18 Incidents of People Vanishing into Thin Air Throughout History

18 Incidents of People Vanishing into Thin Air Throughout History

Larry Holzwarth - October 10, 2018

18 Incidents of People Vanishing into Thin Air Throughout History
An engraving of Solomon Northrup from an 1853 edition of Twelve Years a Slave. Wikimedia

6. Solomon Northrup was promoting his book Twelve Years a Slave when he vanished

The book Twelve Years a Slave tells the true story of Solomon Northrup, a free black man, who was kidnapped into slavery. Northrup was on a trip to Washington DC, a city where slavery was legal, to perform as a professional violinist when he was drugged, kidnapped, and sold to James Birch, one of the city’s most notorious slave traders. Birch shipped him to New Orleans, where he was sold to William Ford, a Louisiana farmer and Baptist preacher. He was later sold again, to a carpenter named Tibaut, who once tried to kill him, and then once again sold, to a cruel master who held Northrup for almost a decade.
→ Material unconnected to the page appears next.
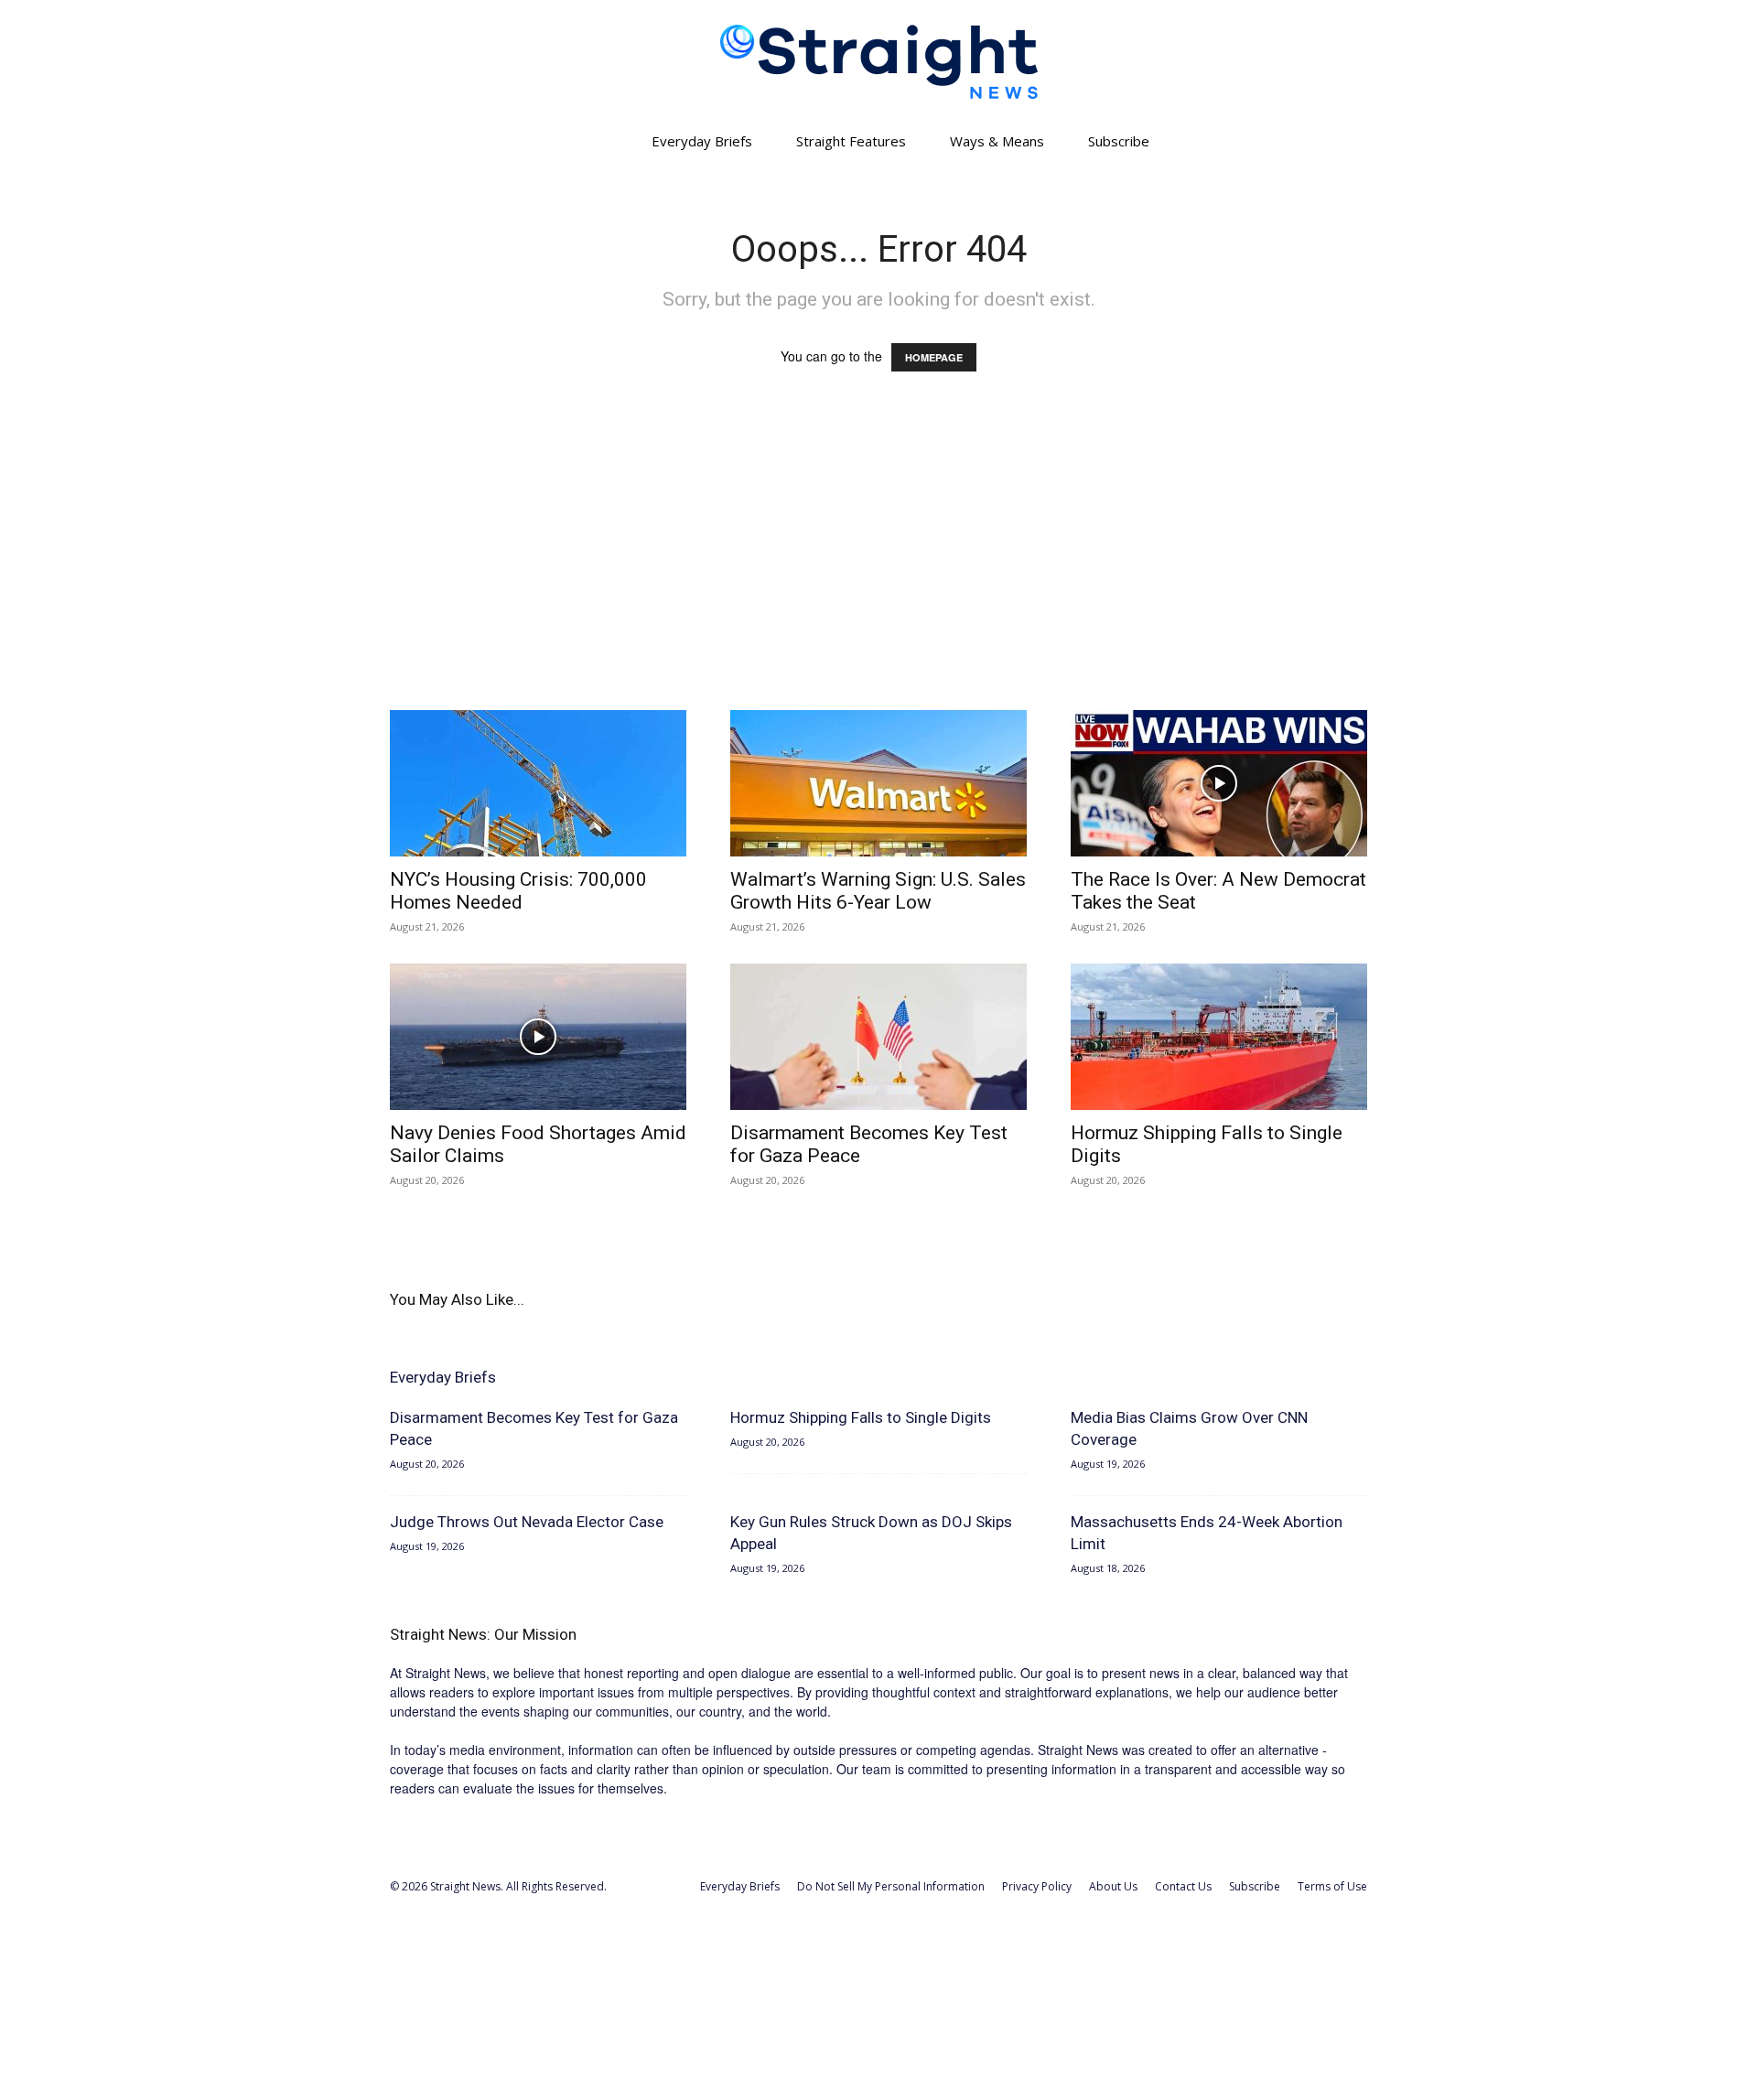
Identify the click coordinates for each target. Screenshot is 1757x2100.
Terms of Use (1332, 1886)
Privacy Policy (1037, 1886)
After finally regaining his freedom through the courts, Northrup documented his slavery in a book which was promoted heavily by abolitionists in the Northern American states.

In 1857 Northrup was on a tour of various Canadian towns and cities delivering lectures on abolitionism and promoting his book when he disappeared. The last known location for the lecturer was Streetsville, in Ontario, where he arrived to deliver a lecture but was prevented from doing so by hostile crowds, which demanded that he leave. When the writer failed to appear anywhere, rumors that he had been again kidnapped by slave traders and returned to the south emerged. There were occasional reported sightings of an anecdotal nature, including Northrup being seen helping to guide escaping slaves on the Underground Railroad, but no definitive reports that he was still alive, either in the north or the slave-holding south. His abrupt disappearance from Ontario remains a mystery.